REAKSI ALLERGY BERAT : KESALAHAN SERING TERJADI
REAKSI ALLERGY BERAT : KESALAHAN SERING TERJADI
1. Anggap saja bukan reaksi alergi yang parah karena tidak ada ruam kulit atau pembengkakan wajah
“Banyak orang beranggapan bahwa seseorang tidak akan mengalami reaksi alergi parah jika tidak mengalami ruam atau pembengkakan pada kulit, namun 1 dari 6 orang tidak mengalami gejala kulit sama sekali. Faktanya, gejala kulit cenderung merupakan gejala alergi ringan hingga sedang,” kata Prof Michaela Lucas, Presiden Masyarakat Imunologi dan Alergi Klinis Australasia (ASCIA) dan spesialis imunologi/alergi klinis. “Meskipun penting untuk mewaspadai gejala-gejala tersebut, jangan mengabaikan gejala yang lebih serius hanya karena tidak ada ruam, terutama jika diketahui ada paparan alergen. Kesulitan bernapas, pembengkakan lidah atau tenggorokan, pusing atau pingsan adalah gejala anafilaksis yang mungkin terjadi dan memerlukan perhatian segera. Rencana Aksi ASCIA dan Rencana Pertolongan Pertama untuk Anafilaksis memberikan panduan yang sangat baik tentang apa yang harus dilakukan dalam keadaan darurat.”
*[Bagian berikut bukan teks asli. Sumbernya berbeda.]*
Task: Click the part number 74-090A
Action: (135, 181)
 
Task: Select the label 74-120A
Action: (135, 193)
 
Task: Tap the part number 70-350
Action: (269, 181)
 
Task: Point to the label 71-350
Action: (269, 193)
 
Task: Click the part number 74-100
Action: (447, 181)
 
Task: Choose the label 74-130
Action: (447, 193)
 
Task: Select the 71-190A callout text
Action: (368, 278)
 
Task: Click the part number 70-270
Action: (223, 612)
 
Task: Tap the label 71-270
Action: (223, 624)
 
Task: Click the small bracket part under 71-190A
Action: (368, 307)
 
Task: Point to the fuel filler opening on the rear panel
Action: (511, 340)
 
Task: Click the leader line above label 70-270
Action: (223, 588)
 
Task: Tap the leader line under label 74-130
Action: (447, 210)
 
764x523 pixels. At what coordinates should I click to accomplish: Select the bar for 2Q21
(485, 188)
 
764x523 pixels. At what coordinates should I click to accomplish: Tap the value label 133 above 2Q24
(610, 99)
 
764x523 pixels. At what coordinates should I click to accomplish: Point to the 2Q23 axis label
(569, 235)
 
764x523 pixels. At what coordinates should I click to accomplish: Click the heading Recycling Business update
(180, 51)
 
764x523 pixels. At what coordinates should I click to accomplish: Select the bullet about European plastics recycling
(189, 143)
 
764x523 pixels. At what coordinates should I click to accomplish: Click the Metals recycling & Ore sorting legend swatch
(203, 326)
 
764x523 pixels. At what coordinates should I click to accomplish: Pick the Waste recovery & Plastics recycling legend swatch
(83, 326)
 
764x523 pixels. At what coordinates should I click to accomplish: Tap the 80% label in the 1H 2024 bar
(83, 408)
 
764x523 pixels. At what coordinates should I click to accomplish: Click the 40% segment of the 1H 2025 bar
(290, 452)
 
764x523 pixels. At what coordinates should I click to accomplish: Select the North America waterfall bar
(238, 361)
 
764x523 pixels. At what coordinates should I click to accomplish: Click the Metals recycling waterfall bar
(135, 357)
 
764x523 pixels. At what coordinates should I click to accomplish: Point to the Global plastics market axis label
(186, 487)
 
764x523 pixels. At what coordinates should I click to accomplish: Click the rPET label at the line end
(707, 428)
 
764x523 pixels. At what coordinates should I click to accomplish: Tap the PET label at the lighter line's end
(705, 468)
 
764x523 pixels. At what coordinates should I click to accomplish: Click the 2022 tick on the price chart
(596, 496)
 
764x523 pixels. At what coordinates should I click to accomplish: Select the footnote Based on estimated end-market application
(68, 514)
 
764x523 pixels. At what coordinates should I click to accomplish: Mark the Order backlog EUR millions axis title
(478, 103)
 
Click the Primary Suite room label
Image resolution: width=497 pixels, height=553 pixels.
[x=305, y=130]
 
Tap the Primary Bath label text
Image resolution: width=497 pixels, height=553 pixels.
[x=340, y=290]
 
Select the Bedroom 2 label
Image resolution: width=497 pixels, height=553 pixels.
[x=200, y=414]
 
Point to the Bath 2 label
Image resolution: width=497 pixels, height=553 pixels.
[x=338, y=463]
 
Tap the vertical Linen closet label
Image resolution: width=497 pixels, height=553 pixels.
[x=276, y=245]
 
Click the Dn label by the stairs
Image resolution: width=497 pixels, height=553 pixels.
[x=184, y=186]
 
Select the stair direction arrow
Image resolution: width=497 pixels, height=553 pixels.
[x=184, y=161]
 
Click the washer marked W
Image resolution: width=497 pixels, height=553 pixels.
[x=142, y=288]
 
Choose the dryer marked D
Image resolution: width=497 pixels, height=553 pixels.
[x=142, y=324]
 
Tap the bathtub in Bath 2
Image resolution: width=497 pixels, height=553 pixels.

2. Menunda pemberian adrenalin (epinefrin)
“Banyak orang yang masih percaya bahwa mengonsumsi antihistamin akan mencegah reaksi alergi ringan hingga sedang berkembang menjadi anafilaksis. Ini bukan kasusnya. Antihistamin tidak mengobati gejala yang mempengaruhi pernapasan dan tekanan darah.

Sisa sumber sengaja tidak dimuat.